Whenever a line in the material below includes "agent", copy that line.
-- Data records follows --
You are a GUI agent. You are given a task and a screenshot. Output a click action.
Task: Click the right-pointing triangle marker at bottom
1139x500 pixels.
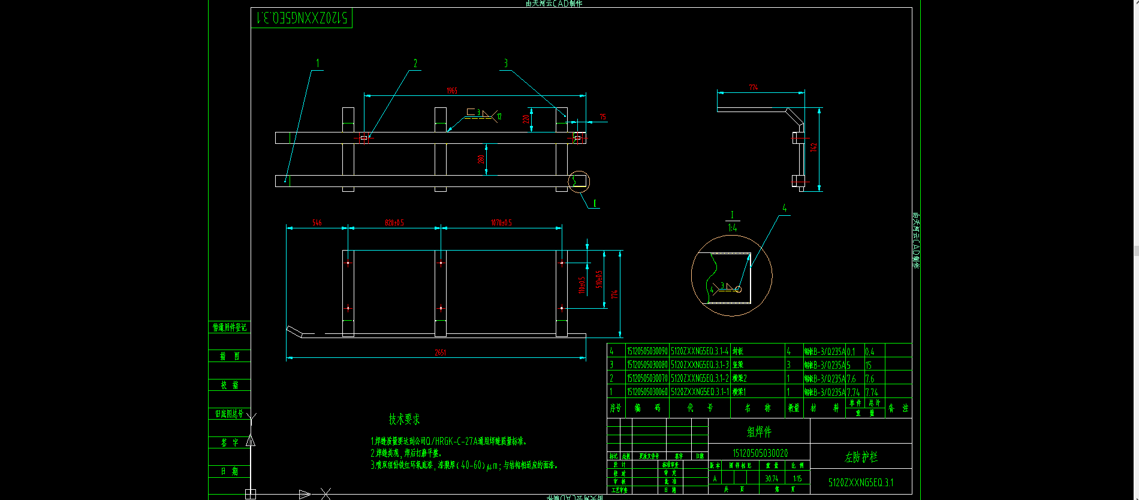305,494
-- Data records concluded --
-- Data records follows --
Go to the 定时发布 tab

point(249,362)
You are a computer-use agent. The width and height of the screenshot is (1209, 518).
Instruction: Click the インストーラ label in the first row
-- Data records concluded --
-- Data records follows --
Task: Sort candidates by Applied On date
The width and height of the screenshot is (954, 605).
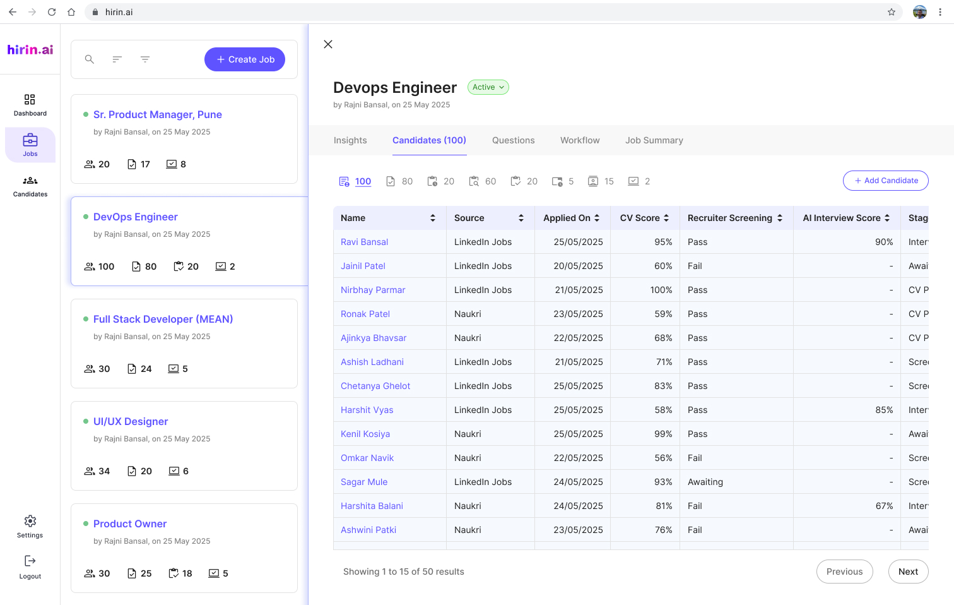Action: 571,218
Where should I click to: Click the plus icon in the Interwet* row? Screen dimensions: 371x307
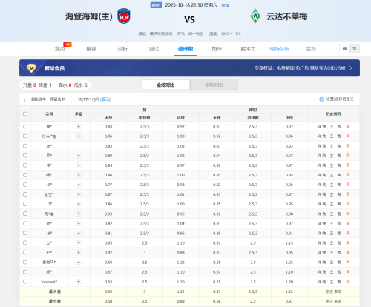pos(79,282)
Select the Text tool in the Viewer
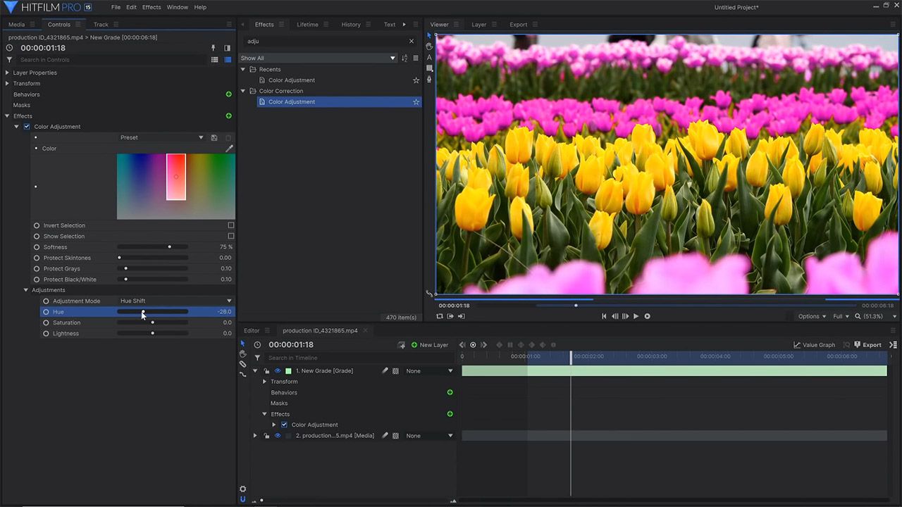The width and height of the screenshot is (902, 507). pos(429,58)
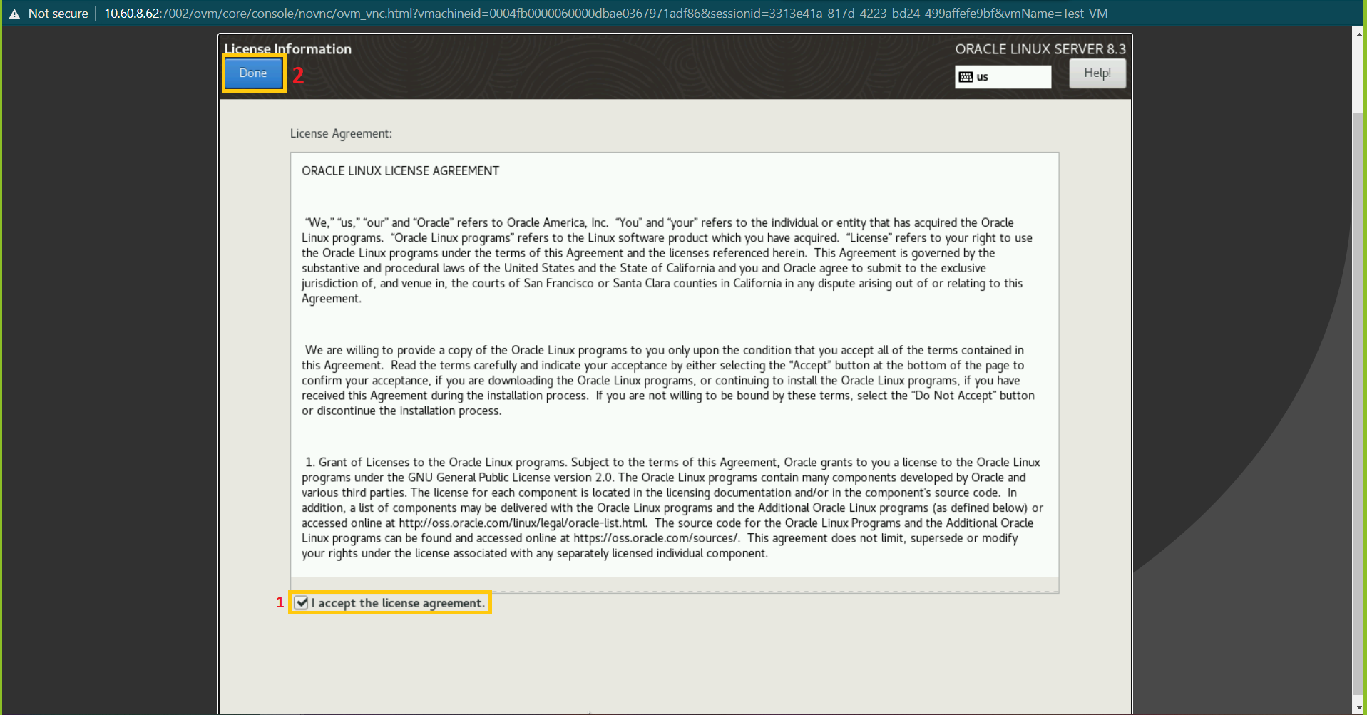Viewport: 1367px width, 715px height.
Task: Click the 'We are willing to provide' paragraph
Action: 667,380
-- Data records concluded --
• **Reply to the exercise**:
You are a GUI agent. You are given a task and a screenshot. Output a click action.
You are a computer-use agent. The width and height of the screenshot is (1209, 518).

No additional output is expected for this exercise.